GACA president Abdulaziz Al-Duailej said licences would be announced soon for more low-cost flights from regional Saudi airports SPA
Saudi civil aviation authority president Abdulaziz Al-Duailej said licences would be announced soon for more low-cost flights from regional Saudi airports
  • Regional airports to be privatised
  • Passenger capacity expansion
  • eVTOLs to be used during Hajj season

Plans to privatise domestic airports have been announced by Saudi Arabia as part of an aviation expansion strategy, which includes imminent licences for more low-cost airline routes, the kingdom’s civil aviation authority said this week. 

The General Authority of Civil Aviation has signed an agreement with a consortium led by the Turkish airport operator TAV to expand Medina airport, which TAV has operated since 2015, from a capacity of 8 million to 17 million by 2028, the authority’s president, Abdulaziz Al-Duailej, told an aviation forum in Riyadh on May 20.

“We’ve launched a programme of privatising other regional airports, like Abha, which is a tourist hub,” Al-Duailej said.

“The capacity of the current airport is 1.5 million, we’re expanding it to 13 million.”

An invitation for bids was issued in January. 



“More than 100 companies including airport operators, [construction] contractors and investors are interested in participating in that airport,” Al-Duailej said.

“It’s a testament to the strength of the Saudi economy and of the aviation strategy.

“Many other regional airports we are developing in privatisation.” 

Saudi Arabia wants tourism to cover 10 percent of GDP by 2030 as part of its vast economic transformation programme.

Many tourism projects are in the western part of the country, such as the Red Sea coast, the mountains of Abha and the pre-Islamic ruins of AlUla. 
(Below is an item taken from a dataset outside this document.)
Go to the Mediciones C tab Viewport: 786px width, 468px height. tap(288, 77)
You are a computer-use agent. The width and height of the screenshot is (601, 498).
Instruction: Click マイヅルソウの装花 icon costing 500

A new international carrier, Riyadh Air, will begin operations next year, alongside Saudia, which ordered a further 105 Airbus widebody aircraft this week. 

Al-Duailej said licences would be announced soon for more low-cost flights out of specific airports, adding to current operators such as the Saudi-owned Flynas and the UAE-based Flydubai and Air Arabia

“We’re expanding in low-cost, with new [licences] to be announced soon in Dammam and another in Medina and other regional airports. The low-cost model is disrupting the market,” he said. 

“We’ve seen the low-cost market increase from 27 percent to 42 percent in the domestic market and from 16 percent to 32 percent in its international share.” 

Al-Duailej said total passengers had increased by 20 percent in the first quarter, after ta rise of 26 percent to 112 million in 2023, including a 46 percent rise in international travellers, to 61 million. 

He also said the Hajj pilgrimage season in June would mark the first use in Saudi Arabia of electric vertical take-off and landing aircraft, or eVTOLs.

Religious tourism still accounts for almost half of Saudi Arabia’s international arrivals. 

“In a city like Riyadh we need to have this kind of mobility and in the next Hajj season in less than a month we are going to have our first eVTOL trial,” Al-Duailej said. 

“Advanced air mobility is coming. It’s an important segment of the market. The challenge is on us as regulators.”